Dependence on tumor RNA: The PGV pipeline relies on tumor RNA reads to determine the mutant protein coding sequence. MuPeXI and pVAC-seq, by contrast, only consider expression data after predicting a mutant protein sequence from a variant in isolation. PGV’s approach has potential benefits in capturing altered patterns of splicing and phasing somatic variants with other nearby variants. These potential benefits, however, have yet to be evaluated systematically.
Liberal software license: All of the software components which comprise the PGV pipeline are freely available under the Apache software license. MuPeXI and pVAC-seq, by contrast, use more restrictive licenses, which might prohibit their integration with other bioinformatics software.
Optimization of peptide sequence for solid phase synthesis: PGV appears to be unique among freely available neoantigen pipelines in attempting to choose peptides whose sequence content is more likely to be successfully manufactured. We have found this to be an important step, especially when using longer peptides, due to the significant delays introduced by failed synthesis or purification attempts.

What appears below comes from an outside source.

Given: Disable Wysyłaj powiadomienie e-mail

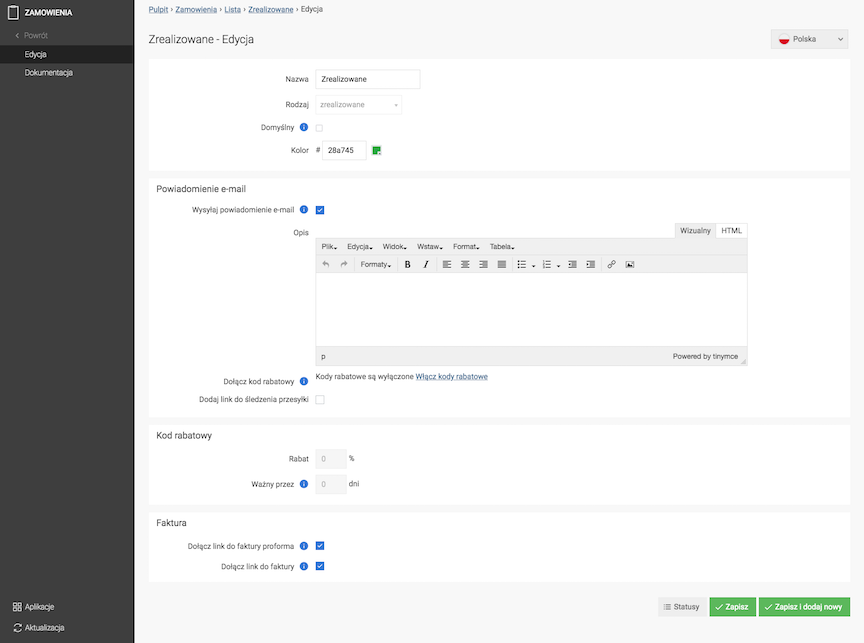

The PGV-001 trial is the first in a series of planned neoantigen vaccine investigations. Several improvements to the PGV pipeline are planned, including the use of genomic fusions and other structural variants as neoantigen sources, clonality as a consideration for variant prioritization, and additional immunological predictions such as proteasomal cleavage and Class II MHC binding. As immune response data from ongoing preclinical work and PGV-001 becomes available, our method for combining correlates of immunogenicity into a single ranking will likely undergo significant tuning.